Learning Scoutmastership at the Opera



For years, I’ve said that Boy Scout leaders could learn a thing or two from their counterparts in sports. For example, a Scoutmaster who doesn’t trust his senior patrol leader to lead might walk right up to him in the middle of a meeting and interrupt, but a football coach would never do the same thing to his quarterback (or if he did, his team would get penalized).

The problem with that Scoutmaster/coach analogy–aside from the disparity in pay!–is that coaches are far from hands off during games. Unless the quarterback is Peyton Manning, there’s no doubt who’s really calling the shots. That’s why broadcasters interview coaches as they head into the locker room at halftime and show their sideline reactions to great or boneheaded on-field actions.

In a recent Associated Press story, I found a new Scoutmaster role model: the opera prompter. This is a person who typically sits in a small box at the back of the orchestra pit, invisible to the audience, and keeps the performers on track and on pitch. Here’s a description of the role from the Opera Idols blog: “Opera is a live event, so things go wrong all the time. Most of the time, however, the audience is not even aware something went wrong. The audience is not even aware that there is a person in the prompter’s box, because even if they sometimes yell out certain words, this does not carry towards the audience.”

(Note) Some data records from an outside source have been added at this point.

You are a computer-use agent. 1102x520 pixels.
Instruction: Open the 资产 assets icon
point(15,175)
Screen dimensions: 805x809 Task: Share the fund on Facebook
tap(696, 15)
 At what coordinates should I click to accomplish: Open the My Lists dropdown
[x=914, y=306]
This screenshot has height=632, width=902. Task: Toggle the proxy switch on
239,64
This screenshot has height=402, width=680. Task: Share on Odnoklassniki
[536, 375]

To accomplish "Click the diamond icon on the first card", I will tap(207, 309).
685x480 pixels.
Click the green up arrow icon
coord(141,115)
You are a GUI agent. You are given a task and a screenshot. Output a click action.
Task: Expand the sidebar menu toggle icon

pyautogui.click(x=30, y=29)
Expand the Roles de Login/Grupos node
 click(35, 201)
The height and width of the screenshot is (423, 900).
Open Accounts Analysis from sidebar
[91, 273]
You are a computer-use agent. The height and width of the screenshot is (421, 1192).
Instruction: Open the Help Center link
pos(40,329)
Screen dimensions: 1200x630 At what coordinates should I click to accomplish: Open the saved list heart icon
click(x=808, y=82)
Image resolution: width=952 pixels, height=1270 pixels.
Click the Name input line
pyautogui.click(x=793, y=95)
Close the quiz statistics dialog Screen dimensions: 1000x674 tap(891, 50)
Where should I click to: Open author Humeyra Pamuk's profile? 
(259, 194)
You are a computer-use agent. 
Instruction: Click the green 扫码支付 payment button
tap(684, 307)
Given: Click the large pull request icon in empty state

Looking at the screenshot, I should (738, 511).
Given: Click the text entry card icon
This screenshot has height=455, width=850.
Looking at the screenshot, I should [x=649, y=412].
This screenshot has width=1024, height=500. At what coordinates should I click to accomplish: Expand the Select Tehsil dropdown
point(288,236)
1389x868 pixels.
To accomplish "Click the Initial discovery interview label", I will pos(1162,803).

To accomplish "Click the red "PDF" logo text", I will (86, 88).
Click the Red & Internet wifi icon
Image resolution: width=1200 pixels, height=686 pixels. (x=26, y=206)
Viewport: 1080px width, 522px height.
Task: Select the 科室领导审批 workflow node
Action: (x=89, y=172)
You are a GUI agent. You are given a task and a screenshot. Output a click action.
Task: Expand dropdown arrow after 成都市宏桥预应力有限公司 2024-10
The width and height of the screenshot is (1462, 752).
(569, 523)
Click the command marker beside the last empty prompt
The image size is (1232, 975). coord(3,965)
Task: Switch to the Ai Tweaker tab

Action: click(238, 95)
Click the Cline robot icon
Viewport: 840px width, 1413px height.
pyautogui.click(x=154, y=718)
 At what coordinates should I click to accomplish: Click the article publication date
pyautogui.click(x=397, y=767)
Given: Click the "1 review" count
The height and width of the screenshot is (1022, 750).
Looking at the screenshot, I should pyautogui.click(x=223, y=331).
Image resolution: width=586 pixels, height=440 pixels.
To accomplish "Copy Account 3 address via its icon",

Other than the yelling part, that description applies to effective Scoutmasters as well. Things go wrong all the time in troop meetings and on troop outings, but a great Scoutmaster helps his youth leaders get back on track without anyone knowing that something went wrong–or that an adult had to intervene. He anticipates problems and finds subtle ways to nudge his youth leaders in the right direction without pushing them out of the spotlight.

The great Luciano Pavarotti once said of Metropolitan Opera prompter Jane Klaviter, “I could trust her implicitly. Her presence gave me the security I needed to give the best performance possible.”

Can your youth leaders say that about you?